Он миновал Калужскую площадь, забитую медленно ползущими грузовиками и отчаянно названивающими трамваями, и повернул направо. Здесь навстречу ему попался человек с развернутой вечерней газетой в руках. Тимофею в глаза бросился крупный заголовок статьи: «Бесчинства белогвардейщины и китайских милитаристов на
И сразу тревожно застучало сердце. О все более обостряющемся конфликте на Китайско-Восточной железной дороге упомянул в своем последнем письме и Васенин, так — совсем между прочим. Конечно, в письмах, идущих из армии, об этом писать нельзя, не полагается. Но намек Васенина — это серьезно. Да и что такое конфликт? Как там ни называй — почти война…
Снова война? Как-то неладно, неспокойно стало на душе у Тимофея. Он немного походил по Нескучному саду, любуясь могучими, ветвистыми деревьями и тишиной, царящей под ними, и вернулся в казармы.
Первым ему встретился Сворень. Весело закричал:
— Тимка, ну как погулял? Что так рано вернулся?
— Да ничего погулял… Ты не читал сегодняшнюю газету? Очень тревожно на КВЖД… Неужели все-таки дело дойдет до войны?
— А! Какая там может быть война! — пренебрежительно махнул рукой Сворень. — Давнем разок, если понадобится, и от бандитов останется одно мокрое место! Ну, а как там Надежда моя? Ты ей отдал записку? Хорошо погостил вместо меня?
— Записку я отдал, конечно. А вообще — сказал правду…
— Та-ак… Ну и товарищ ты оказался… — Сворень отступил, жестким взглядом смерил Тимофея. — Значит, выставил меня на смех, на позор. А для чего?

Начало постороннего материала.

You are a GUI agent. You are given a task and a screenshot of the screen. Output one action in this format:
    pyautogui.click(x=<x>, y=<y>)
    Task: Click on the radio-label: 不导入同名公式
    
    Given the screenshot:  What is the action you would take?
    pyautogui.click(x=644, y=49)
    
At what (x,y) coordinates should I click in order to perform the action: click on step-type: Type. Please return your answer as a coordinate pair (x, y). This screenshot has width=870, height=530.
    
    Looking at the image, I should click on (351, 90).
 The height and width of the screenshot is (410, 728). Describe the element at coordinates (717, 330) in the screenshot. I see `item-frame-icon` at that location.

Кто тебя за язык тянул?
— Ты не предупредил меня, получилось нечаянно.
— Соображать надо! Взял бы да прочитал мою записку.
— Нет, это занятие не для меня: чужих писем не читаю. А если уж говорить начистоту, так, знай я, о чем ты написал в записке, не пошел бы к Надежде. Потому что не я выставил тебя на смех и позор, а ты сам это сделал.

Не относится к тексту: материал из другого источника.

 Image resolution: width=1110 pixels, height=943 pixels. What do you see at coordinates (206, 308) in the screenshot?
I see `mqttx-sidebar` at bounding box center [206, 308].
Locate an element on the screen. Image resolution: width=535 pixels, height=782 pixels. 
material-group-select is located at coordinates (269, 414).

Сворень натянуто засмеялся:
— Я было подумал, что ты за правду — горой. А выходит, обо мне позаботился. Хороша забота!
— Да! И о тебе я заботился. А за правду я всегда горой.
— Ну, добро, — после короткого молчания сказал Сворень. — Все ясно. Теперь ты показал себя как есть, со всех сторон.
Они не поссорились крупно. А все же снова наступила полоса взаимной отчужденности, холодности. Длинная и тягостная полоса.
17
Весна по Москве шла полным ходом, удивительно быстрая и дружная. Ручьями с крыш лилась вода, образуя по утрам прозрачные рубчатые сосульки. Из дворов змеились на мостовую целые реки. Через Трубную площадь, на которой частенько приходилось бывать Тимофею, пешком перебраться было совсем невозможно, трамваи плыли по ней, словно корабли.
К середине апреля земля, даже на бульварах, стала помаленьку обсыхать, теплый ветер приносил с Москвы-реки какой-то свой, особый аромат — рыбы и мокрого камня. Белесые ветви молодых тополей жадно тянулись вверх, к солнцу.